About this exercise: In the material below, find the line with "How do I perform: Click the lightning" and the line with "Task: Confirm measurement", then output those two lines and every line between them, exactly.

Provided records:

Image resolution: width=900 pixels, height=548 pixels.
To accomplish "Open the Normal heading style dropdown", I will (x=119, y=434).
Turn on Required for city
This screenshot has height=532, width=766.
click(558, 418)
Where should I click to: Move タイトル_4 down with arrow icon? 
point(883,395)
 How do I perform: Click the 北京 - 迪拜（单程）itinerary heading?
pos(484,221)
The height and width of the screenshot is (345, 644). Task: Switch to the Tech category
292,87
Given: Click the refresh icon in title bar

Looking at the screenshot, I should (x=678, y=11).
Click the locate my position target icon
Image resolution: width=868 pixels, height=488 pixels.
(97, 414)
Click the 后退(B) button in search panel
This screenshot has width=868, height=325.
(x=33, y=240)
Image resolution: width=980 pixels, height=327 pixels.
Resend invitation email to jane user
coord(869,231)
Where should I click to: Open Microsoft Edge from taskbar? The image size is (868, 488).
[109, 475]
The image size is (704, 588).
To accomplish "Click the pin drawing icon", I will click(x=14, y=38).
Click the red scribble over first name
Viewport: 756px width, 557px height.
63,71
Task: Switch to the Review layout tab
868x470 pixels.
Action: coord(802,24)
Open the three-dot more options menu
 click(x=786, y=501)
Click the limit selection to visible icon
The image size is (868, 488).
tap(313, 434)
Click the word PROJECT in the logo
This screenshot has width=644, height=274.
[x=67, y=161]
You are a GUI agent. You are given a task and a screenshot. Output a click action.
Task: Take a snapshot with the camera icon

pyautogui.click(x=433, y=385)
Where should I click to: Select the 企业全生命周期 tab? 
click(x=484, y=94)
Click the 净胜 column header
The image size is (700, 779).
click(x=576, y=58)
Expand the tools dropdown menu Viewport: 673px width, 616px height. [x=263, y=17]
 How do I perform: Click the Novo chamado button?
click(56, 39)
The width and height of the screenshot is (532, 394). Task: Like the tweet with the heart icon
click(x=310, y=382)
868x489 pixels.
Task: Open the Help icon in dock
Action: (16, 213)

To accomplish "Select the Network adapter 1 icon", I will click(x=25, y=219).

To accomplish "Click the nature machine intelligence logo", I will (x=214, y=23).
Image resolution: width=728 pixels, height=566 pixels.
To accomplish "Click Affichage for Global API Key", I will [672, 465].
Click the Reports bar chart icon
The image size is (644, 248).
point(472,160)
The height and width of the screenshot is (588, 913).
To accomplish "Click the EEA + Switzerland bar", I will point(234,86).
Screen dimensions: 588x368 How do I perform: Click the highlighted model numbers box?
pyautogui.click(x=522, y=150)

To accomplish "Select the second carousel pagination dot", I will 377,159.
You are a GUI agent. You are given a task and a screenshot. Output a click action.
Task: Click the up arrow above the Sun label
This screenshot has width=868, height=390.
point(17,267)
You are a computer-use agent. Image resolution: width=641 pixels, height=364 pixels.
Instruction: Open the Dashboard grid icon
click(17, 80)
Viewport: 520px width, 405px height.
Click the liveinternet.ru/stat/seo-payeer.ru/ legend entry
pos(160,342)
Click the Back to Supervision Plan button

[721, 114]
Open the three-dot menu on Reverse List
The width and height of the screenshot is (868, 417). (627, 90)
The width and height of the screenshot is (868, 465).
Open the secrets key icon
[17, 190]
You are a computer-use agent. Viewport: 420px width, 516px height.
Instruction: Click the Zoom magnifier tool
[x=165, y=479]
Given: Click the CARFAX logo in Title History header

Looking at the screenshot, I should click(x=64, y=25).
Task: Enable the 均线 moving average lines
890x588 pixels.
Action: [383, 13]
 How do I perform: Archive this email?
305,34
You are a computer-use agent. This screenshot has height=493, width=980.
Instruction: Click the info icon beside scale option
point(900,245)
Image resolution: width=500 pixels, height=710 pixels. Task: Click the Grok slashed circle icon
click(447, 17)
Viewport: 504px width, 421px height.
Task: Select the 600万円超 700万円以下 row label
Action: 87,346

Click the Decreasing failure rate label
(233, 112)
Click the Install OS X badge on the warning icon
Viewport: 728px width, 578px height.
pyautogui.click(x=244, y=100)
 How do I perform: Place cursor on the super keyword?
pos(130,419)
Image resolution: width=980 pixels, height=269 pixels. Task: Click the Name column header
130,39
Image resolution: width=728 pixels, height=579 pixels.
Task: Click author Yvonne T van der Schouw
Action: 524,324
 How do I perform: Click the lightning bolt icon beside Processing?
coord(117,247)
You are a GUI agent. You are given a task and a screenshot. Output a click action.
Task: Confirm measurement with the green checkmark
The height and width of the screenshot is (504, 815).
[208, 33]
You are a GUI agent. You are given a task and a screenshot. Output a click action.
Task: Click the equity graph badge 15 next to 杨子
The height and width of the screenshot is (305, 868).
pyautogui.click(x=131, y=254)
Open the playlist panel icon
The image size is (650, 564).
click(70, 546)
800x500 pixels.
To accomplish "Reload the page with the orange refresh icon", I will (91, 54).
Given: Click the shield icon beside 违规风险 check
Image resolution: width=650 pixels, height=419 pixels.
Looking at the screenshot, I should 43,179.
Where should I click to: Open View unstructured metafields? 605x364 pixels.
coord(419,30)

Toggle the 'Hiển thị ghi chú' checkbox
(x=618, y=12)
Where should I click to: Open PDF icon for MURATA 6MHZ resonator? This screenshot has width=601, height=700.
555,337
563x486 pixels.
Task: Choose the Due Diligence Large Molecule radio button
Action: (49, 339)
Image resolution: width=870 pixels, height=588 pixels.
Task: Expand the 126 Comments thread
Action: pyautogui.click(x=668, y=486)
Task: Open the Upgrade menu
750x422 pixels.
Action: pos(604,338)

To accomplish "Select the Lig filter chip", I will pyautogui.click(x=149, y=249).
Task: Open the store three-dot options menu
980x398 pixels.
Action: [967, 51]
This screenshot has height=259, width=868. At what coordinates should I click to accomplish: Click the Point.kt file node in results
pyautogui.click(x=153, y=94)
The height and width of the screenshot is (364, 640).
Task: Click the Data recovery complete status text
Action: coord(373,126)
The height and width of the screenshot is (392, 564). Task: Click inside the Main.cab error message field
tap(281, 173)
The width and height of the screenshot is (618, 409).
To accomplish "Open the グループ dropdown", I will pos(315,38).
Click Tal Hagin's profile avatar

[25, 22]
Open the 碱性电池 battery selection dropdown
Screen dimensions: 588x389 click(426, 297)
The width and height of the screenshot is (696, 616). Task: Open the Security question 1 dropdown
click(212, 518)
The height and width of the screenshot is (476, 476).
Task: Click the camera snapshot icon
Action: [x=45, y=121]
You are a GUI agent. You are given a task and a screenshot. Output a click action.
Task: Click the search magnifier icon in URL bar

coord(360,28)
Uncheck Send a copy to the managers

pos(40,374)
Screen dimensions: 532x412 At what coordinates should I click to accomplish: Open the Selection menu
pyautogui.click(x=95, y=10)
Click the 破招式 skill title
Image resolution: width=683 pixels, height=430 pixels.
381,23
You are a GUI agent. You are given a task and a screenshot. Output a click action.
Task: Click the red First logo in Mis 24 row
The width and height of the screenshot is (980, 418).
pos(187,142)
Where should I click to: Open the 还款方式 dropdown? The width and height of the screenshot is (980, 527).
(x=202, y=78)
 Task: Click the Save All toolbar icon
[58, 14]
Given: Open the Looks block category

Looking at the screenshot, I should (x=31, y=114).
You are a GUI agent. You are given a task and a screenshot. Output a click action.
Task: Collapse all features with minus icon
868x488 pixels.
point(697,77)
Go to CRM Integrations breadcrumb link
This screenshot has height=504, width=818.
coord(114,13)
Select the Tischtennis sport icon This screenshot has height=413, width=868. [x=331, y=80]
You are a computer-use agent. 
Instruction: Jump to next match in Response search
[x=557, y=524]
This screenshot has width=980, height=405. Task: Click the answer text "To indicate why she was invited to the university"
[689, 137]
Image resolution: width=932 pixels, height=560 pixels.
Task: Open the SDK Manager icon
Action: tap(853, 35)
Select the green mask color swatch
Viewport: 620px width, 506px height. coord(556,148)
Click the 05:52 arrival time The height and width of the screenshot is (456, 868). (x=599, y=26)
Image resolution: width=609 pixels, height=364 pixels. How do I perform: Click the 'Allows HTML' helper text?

Answer space:
 How do I perform: Click the lightning bolt icon beside Processing?
coord(117,247)
You are a GUI agent. You are given a task and a screenshot. Output a click action.
Task: Confirm measurement with the green checkmark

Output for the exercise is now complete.